Let’s look at the same plot for the 1,000 most popular posts (based on likes):
post_day <- URC %>%
top_n(1000, likes_count) %>%
count(dow)
ggplot(post_day, aes(x = dow, y = n, fill = dow)) +
geom_bar(stat = "identity") +
labs(x = "", y = "Number of Posts") +
theme(axis.text.x = element_text(size = 20, angle = 45, hjust = 1),
axis.text.y = element_text(size = 16),
axis.title = element_text(size = 20),
legend.position = "none")
So from this it is clear that if you want people to like your post, you should post on a Tuesday or a Thursday. Quite why people might be feeling so much more likely to click that all important like button on these dayas, I have no idea. But hey, stats don’t lie.
8 Most Popular Posts
So looking at the popular posts above got me thinking about how best to actually define a “popular” post. Is it a post with a lot of likes, or a post that everybody is commenting on? Let’s take a look at the top 5 posts based on each criteria:
print.AsIs(URC %>% arrange(desc(likes_count)) %>% top_n(5, likes_count) %>% select(message))
message
1 Thinking how far I’ve come and getting a bit emotional. .3 year ago i was a size 20/22 and couldnt run to end of the street. Yesterday i ran 30 mile as a training run and wasn’t even aching afterwards. Now nearly 45 and a size 10 and never felt better. I love my life!!!! 2 I saw this picture couple years ago and I found it very inspiring so I thought I’d share it. is a 12-year-old childhood cancer survivor who loves to run with his dad. 3 Not sure if swear words are accepted. 088208820882 4 “What you doing up here?” said the sheep.Pike last night, not a soul to be seen… 5 0880
print.AsIs(URC %>% arrange(desc(comments_count)) %>% top_n(5, comments_count) %>% select(message))
message
1 For me claiming something you haven’t earned is not only immoral it’s fraudulent. And it’s a huge insult to all who’ve attempted the feat before you and legitimately fallen short. What do you guys think? 2 Anyone else do race to the stones and found it a rip off? I was not impressed with most things. were good such as medics and lots of water but who wants fudge bars and cadburies at aid stations. like a money making race to me, especially considering all the sponsorship they had. ’ve got lots of other rants about it but let’s hear anyone else’s thoughts first 3 New Game.am trying to convince some new ultra runners that you do not need to spend a load of money on kit to put one foot in front of the other a few more times. This is difficult given that half the posts in forums seems to be asking for recommendations or giving recommendations as to how one might waste money on kit.out of interest, what was the value of the kit you wore in your last ultra? Including nutrition. Obviously you will have to guess if you had them as a gift or can’t remember. Surely someone is going to have less than £100? 4 I had a small sabre rattling session last night with someone on this group. Nothing major by any stretch of the imagination - we just have opposing views on DNF. But it got me curios to what the opinions of others are on this subject. Is failing to finish something that you would risk your life to avoid? Is it something to fear? Is it something that will eventually happen to us all? Is it something that we can learn from? Etc,etc. Your thoughts please 5 i cannot wait to watch the EPSN footage - amazing stuff. It is a shame Robert has his doubters though.: was described as “trolling”, which was an over the top description (agree with the comments there)

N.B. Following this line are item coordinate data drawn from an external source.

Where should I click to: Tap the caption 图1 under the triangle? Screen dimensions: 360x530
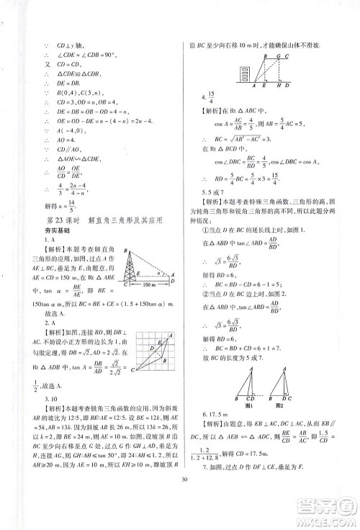(247, 395)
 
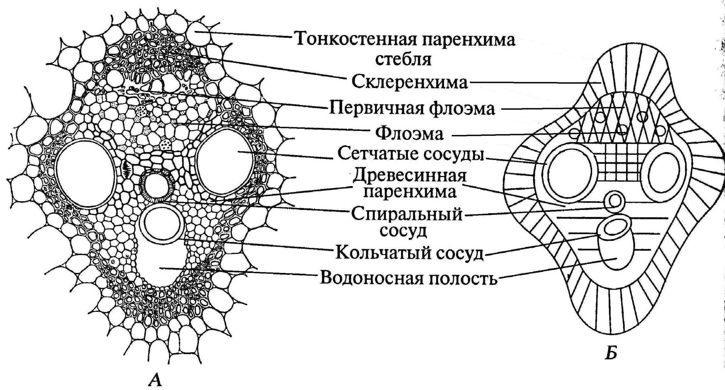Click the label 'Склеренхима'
tap(410, 82)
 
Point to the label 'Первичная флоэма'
tap(412, 108)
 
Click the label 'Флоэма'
tap(410, 134)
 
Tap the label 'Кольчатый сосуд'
tap(409, 253)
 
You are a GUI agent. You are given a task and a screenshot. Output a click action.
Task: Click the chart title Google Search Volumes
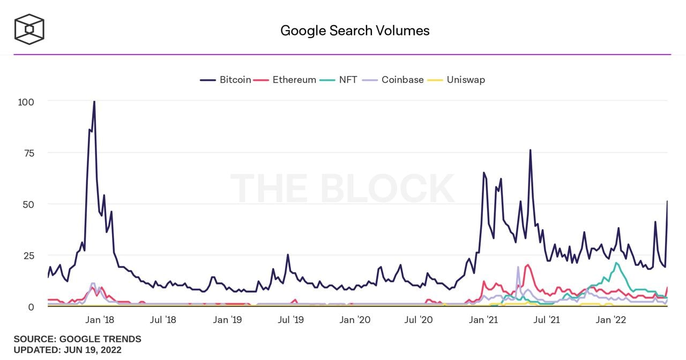pos(355,31)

It seems to me that the posts with more likes tend to be posts with a much more positive message than those with most comments. The top liked posts are those from people who have overcome some form of adversity (such as the top liked post with 1,369 likes from Mandy Norris who had awesomely run 30 miles after losing half her body weight), whilst the top commented posts tend to be more controversial posts (such as the top commented post with 287 comments about Mark Vaz’s fraudulent JOGLE “World Record”).

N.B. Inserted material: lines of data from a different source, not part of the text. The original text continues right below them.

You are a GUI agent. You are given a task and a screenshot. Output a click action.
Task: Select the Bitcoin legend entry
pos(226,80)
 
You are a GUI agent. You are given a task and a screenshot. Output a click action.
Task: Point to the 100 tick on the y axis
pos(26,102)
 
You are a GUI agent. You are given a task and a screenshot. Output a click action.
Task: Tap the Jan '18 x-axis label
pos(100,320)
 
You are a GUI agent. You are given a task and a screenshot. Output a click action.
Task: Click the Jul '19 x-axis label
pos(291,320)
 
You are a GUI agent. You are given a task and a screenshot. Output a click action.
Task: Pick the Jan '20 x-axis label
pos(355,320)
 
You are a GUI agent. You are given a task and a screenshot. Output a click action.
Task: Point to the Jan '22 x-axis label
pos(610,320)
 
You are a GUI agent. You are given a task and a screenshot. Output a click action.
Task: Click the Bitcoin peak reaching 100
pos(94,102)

Let’s take a look at how closely these two poularity measures are correlated in the Ultra Running Community:
ggplot(URC, aes(x = comments_count, y = likes_count)) +
geom_point(shape = 19, alpha = 0.2, size = 5) +
geom_smooth(method = "lm", se = TRUE) +
geom_point(data = URC %>% top_n(5, comments_count), aes(x = comments_count, y = likes_count, color = "red", size = 5)) +
geom_point(data = URC %>% top_n(5, likes_count), aes(x = comments_count, y = likes_count, color = "blue", size = 5)) +
labs(x = "Number of Comments", y = "Number of Likes") +
theme(axis.text = element_text(size = 16),
axis.title = element_text(size = 20),
legend.position = "none")
Here we are plotting a correlation scatterplot between the number of likes and the number of comments for each post. I have a set an alpha value of 0.2 for the scatterplot so that the individual points are made more see-through. That way, overplotting can be seen by darker coloured plots. I have also added in a line of best fit generated by fitting a linear model (method= lm
), together with an estimate of the standard error shown by the grey surrounding of the blue line (se = TRUE
). Finally I have highlighted the top 5 commented posts in blue, and the top 5 liked posts in red.
It is pretty clear from this plot that there is virtually no correlation between the number of comments and the number of likes, particularly for those with more likes or comments. In general the posts with more likes do not have the most comments (and vice versa), suggesting that in general we like the nice posts, but comment on the ones that upset us. In fact, it looks as if Mandy’s post is the only exception, with both the highest number of likes but also a high number of comments (220).
We can calculate the correlation between these measures, which is a measure of the linear relationship between two variables. A value of 1 indicates that they are entirely dependent on one another, whilst a value of 0 indicates that the two are entirely independent of one another. A value of -1 indicates an inverse depdnedancy, such that an increase in one variable is associated with a similar decrease in the other variable. Given the difference in the scales between likes and comments, I will use the Spearman correlation, which looks at correlation between the ranks of the data and therefore ensures that each unit increment is 1 for both variables meaning that it is robust to outliers. The Spearman correlation between these two variables is 0.27
, so there is virtually no correlation between likes and comments.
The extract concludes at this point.